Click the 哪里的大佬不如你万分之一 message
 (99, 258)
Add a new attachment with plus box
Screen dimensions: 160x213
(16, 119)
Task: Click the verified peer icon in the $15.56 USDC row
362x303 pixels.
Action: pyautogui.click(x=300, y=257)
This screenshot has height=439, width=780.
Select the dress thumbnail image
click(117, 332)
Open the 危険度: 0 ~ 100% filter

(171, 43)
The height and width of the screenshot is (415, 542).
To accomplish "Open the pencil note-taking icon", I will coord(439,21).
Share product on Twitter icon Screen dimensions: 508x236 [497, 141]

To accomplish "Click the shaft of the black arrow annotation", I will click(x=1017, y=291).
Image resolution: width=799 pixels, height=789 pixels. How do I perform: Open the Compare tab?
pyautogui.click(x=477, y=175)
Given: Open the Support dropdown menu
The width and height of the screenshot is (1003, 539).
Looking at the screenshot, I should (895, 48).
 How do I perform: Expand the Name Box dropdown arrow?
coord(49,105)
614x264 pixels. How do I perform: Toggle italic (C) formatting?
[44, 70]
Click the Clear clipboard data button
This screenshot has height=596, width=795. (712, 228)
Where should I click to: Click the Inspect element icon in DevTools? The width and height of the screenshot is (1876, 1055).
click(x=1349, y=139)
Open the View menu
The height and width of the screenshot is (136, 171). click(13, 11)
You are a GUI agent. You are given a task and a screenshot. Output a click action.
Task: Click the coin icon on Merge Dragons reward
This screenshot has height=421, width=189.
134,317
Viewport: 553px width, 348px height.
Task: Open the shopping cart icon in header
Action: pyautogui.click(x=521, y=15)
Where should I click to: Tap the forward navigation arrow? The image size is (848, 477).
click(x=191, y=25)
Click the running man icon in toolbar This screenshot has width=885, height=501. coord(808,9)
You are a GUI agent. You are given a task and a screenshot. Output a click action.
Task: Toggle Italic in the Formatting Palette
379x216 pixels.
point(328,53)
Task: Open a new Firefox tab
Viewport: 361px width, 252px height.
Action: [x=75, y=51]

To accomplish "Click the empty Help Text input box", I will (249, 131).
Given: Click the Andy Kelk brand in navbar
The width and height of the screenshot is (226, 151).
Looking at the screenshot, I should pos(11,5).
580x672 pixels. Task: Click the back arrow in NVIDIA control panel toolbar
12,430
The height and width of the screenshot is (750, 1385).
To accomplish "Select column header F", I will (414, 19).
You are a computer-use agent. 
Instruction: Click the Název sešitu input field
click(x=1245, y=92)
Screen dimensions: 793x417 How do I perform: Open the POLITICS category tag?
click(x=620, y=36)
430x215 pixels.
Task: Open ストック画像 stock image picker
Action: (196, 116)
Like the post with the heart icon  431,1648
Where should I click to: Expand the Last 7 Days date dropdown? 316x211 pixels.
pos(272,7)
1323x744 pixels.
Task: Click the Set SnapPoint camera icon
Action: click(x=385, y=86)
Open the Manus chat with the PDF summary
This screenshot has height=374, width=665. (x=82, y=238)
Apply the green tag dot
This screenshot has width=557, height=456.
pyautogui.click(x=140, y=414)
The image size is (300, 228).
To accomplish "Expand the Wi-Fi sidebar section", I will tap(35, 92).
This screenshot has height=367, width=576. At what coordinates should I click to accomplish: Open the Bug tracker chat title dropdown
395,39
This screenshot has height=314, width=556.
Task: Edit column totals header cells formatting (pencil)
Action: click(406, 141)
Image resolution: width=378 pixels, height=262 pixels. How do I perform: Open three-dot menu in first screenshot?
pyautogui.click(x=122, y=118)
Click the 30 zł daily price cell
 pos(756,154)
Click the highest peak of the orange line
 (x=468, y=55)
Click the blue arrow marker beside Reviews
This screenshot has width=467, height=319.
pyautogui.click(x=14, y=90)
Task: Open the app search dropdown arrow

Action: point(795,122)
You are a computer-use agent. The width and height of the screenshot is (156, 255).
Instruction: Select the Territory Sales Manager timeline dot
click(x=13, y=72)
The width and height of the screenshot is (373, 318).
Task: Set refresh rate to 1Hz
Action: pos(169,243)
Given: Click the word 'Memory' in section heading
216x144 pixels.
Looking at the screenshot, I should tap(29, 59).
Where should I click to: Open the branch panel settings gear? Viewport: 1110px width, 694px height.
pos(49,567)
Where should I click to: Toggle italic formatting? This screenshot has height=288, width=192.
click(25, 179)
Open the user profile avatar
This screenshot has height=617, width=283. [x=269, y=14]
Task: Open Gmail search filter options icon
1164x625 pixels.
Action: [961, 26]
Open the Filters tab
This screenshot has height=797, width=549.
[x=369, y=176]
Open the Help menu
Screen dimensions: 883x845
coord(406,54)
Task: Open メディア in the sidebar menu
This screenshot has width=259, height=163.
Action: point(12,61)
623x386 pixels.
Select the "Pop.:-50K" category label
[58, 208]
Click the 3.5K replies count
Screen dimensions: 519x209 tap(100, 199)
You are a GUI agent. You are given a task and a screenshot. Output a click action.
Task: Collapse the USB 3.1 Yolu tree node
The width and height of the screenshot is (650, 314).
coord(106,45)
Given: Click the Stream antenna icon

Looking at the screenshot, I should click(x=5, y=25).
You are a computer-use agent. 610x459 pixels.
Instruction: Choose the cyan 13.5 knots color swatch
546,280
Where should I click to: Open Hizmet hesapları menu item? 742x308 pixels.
════
◆ **What the exercise asks**: Please repeat each entry exactly as written.

◆ **Result**:
Click the 哪里的大佬不如你万分之一 message
 (99, 258)
Add a new attachment with plus box
Screen dimensions: 160x213
(16, 119)
Task: Click the verified peer icon in the $15.56 USDC row
362x303 pixels.
Action: pyautogui.click(x=300, y=257)
This screenshot has height=439, width=780.
Select the dress thumbnail image
click(117, 332)
Open the 危険度: 0 ~ 100% filter

(171, 43)
The height and width of the screenshot is (415, 542).
To accomplish "Open the pencil note-taking icon", I will coord(439,21).
Share product on Twitter icon Screen dimensions: 508x236 [497, 141]

To accomplish "Click the shaft of the black arrow annotation", I will click(x=1017, y=291).
Image resolution: width=799 pixels, height=789 pixels. How do I perform: Open the Compare tab?
pyautogui.click(x=477, y=175)
Given: Open the Support dropdown menu
The width and height of the screenshot is (1003, 539).
Looking at the screenshot, I should (895, 48).
 How do I perform: Expand the Name Box dropdown arrow?
coord(49,105)
614x264 pixels. How do I perform: Toggle italic (C) formatting?
[44, 70]
Click the Clear clipboard data button
This screenshot has height=596, width=795. (712, 228)
Where should I click to: Click the Inspect element icon in DevTools? The width and height of the screenshot is (1876, 1055).
click(x=1349, y=139)
Open the View menu
The height and width of the screenshot is (136, 171). click(13, 11)
You are a GUI agent. You are given a task and a screenshot. Output a click action.
Task: Click the coin icon on Merge Dragons reward
This screenshot has height=421, width=189.
134,317
Viewport: 553px width, 348px height.
Task: Open the shopping cart icon in header
Action: pyautogui.click(x=521, y=15)
Where should I click to: Tap the forward navigation arrow? The image size is (848, 477).
click(x=191, y=25)
Click the running man icon in toolbar This screenshot has width=885, height=501. coord(808,9)
You are a GUI agent. You are given a task and a screenshot. Output a click action.
Task: Toggle Italic in the Formatting Palette
379x216 pixels.
point(328,53)
Task: Open a new Firefox tab
Viewport: 361px width, 252px height.
Action: [x=75, y=51]

To accomplish "Click the empty Help Text input box", I will (249, 131).
Given: Click the Andy Kelk brand in navbar
The width and height of the screenshot is (226, 151).
Looking at the screenshot, I should pos(11,5).
580x672 pixels. Task: Click the back arrow in NVIDIA control panel toolbar
12,430
The height and width of the screenshot is (750, 1385).
To accomplish "Select column header F", I will (414, 19).
You are a computer-use agent. 
Instruction: Click the Název sešitu input field
click(x=1245, y=92)
Screen dimensions: 793x417 How do I perform: Open the POLITICS category tag?
click(x=620, y=36)
430x215 pixels.
Task: Open ストック画像 stock image picker
Action: (196, 116)
Like the post with the heart icon  431,1648
Where should I click to: Expand the Last 7 Days date dropdown? 316x211 pixels.
pos(272,7)
1323x744 pixels.
Task: Click the Set SnapPoint camera icon
Action: click(x=385, y=86)
Open the Manus chat with the PDF summary
This screenshot has height=374, width=665. (x=82, y=238)
Apply the green tag dot
This screenshot has width=557, height=456.
pyautogui.click(x=140, y=414)
The image size is (300, 228).
To accomplish "Expand the Wi-Fi sidebar section", I will tap(35, 92).
This screenshot has height=367, width=576. At what coordinates should I click to accomplish: Open the Bug tracker chat title dropdown
395,39
This screenshot has height=314, width=556.
Task: Edit column totals header cells formatting (pencil)
Action: click(406, 141)
Image resolution: width=378 pixels, height=262 pixels. How do I perform: Open three-dot menu in first screenshot?
pyautogui.click(x=122, y=118)
Click the 30 zł daily price cell
 pos(756,154)
Click the highest peak of the orange line
 (x=468, y=55)
Click the blue arrow marker beside Reviews
This screenshot has width=467, height=319.
pyautogui.click(x=14, y=90)
Task: Open the app search dropdown arrow

Action: point(795,122)
You are a computer-use agent. The width and height of the screenshot is (156, 255).
Instruction: Select the Territory Sales Manager timeline dot
click(x=13, y=72)
The width and height of the screenshot is (373, 318).
Task: Set refresh rate to 1Hz
Action: pos(169,243)
Given: Click the word 'Memory' in section heading
216x144 pixels.
Looking at the screenshot, I should tap(29, 59).
Where should I click to: Open the branch panel settings gear? Viewport: 1110px width, 694px height.
pos(49,567)
Where should I click to: Toggle italic formatting? This screenshot has height=288, width=192.
click(25, 179)
Open the user profile avatar
This screenshot has height=617, width=283. [x=269, y=14]
Task: Open Gmail search filter options icon
1164x625 pixels.
Action: [961, 26]
Open the Filters tab
This screenshot has height=797, width=549.
[x=369, y=176]
Open the Help menu
Screen dimensions: 883x845
coord(406,54)
Task: Open メディア in the sidebar menu
This screenshot has width=259, height=163.
Action: point(12,61)
623x386 pixels.
Select the "Pop.:-50K" category label
[58, 208]
Click the 3.5K replies count
Screen dimensions: 519x209 tap(100, 199)
You are a GUI agent. You are given a task and a screenshot. Output a click action.
Task: Collapse the USB 3.1 Yolu tree node
The width and height of the screenshot is (650, 314).
coord(106,45)
Given: Click the Stream antenna icon

Looking at the screenshot, I should click(x=5, y=25).
You are a computer-use agent. 610x459 pixels.
Instruction: Choose the cyan 13.5 knots color swatch
546,280
Where should I click to: Open Hizmet hesapları menu item? 742x308 pixels.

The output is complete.